▶ ACTIVITY:
Going line by line through the entries, count those containing "computer" and state only the result.

------------------------------------------------

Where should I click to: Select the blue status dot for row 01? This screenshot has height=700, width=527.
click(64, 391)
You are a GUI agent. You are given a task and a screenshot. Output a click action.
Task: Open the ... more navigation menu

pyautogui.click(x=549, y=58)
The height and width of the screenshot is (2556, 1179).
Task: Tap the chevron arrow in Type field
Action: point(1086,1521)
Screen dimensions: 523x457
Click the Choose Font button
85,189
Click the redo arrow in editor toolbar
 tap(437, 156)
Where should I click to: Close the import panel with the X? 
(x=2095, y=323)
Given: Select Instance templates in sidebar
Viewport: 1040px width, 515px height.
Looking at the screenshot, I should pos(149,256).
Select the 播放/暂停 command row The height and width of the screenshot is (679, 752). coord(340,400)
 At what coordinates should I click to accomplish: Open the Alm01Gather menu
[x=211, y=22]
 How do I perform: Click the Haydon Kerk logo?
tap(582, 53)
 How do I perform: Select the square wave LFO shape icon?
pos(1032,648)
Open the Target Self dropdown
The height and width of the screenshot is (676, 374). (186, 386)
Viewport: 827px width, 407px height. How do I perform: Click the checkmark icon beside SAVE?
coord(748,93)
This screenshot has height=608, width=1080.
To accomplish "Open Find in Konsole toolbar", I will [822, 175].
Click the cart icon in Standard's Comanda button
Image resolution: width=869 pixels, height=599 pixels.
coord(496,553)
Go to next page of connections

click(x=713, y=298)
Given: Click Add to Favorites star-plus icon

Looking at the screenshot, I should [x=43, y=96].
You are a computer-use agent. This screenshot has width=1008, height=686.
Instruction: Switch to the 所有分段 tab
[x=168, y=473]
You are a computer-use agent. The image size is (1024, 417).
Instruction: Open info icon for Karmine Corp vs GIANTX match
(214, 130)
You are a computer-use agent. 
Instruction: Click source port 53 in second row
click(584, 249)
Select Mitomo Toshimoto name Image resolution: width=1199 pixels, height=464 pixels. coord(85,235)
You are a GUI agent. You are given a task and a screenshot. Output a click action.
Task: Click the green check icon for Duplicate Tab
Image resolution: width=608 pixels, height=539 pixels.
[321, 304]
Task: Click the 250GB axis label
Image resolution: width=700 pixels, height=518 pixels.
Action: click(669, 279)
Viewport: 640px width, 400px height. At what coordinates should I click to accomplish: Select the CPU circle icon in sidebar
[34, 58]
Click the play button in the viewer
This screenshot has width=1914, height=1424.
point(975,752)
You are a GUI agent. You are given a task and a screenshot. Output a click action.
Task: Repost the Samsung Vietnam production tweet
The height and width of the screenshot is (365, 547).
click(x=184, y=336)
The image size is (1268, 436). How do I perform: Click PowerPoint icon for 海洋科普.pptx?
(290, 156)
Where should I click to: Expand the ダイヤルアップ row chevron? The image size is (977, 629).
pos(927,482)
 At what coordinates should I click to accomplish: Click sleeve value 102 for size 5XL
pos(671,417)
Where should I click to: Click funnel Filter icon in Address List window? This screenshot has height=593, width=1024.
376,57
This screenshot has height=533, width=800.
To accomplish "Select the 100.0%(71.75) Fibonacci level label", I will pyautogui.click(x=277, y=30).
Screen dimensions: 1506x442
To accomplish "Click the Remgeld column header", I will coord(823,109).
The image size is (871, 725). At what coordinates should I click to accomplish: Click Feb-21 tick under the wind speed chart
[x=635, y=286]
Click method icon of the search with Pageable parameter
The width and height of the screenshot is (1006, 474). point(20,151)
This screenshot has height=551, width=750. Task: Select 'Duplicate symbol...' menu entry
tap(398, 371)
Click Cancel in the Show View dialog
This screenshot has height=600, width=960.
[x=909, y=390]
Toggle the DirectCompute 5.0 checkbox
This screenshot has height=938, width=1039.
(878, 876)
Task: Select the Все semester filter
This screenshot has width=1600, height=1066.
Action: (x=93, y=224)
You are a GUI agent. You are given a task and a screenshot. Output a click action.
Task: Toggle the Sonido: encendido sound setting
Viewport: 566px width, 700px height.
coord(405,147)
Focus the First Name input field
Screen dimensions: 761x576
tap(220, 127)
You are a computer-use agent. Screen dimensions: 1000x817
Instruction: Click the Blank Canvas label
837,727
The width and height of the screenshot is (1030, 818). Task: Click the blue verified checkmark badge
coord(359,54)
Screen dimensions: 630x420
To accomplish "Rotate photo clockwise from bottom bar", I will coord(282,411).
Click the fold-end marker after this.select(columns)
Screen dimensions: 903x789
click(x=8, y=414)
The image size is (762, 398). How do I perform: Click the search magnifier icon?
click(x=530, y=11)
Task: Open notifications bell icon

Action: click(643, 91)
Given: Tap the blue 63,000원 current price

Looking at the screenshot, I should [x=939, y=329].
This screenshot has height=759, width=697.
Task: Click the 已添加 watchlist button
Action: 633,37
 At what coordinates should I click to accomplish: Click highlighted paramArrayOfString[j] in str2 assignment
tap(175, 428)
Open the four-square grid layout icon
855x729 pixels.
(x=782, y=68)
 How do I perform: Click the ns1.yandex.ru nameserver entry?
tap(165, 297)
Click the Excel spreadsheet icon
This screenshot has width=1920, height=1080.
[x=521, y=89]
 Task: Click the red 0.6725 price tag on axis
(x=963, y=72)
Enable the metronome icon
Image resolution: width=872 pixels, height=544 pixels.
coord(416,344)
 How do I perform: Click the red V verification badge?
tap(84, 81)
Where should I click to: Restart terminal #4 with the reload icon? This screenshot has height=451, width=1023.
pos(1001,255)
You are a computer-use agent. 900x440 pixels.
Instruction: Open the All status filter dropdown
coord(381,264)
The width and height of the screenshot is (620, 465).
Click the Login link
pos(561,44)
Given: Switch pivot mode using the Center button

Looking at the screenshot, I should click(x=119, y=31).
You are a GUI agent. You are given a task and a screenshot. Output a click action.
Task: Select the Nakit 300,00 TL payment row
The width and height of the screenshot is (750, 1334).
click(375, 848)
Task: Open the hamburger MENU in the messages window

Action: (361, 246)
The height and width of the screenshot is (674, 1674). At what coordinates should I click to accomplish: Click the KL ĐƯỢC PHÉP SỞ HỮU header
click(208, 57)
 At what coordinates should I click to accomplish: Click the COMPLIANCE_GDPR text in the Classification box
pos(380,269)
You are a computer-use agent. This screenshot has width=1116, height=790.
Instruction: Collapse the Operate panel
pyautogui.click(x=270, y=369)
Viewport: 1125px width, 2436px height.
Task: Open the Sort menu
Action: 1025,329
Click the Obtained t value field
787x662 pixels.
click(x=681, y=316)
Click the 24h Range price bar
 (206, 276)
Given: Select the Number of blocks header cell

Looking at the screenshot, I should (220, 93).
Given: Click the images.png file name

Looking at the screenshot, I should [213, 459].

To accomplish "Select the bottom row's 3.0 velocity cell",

------------------------------------------------

▶ EXERCISE RESULT:
6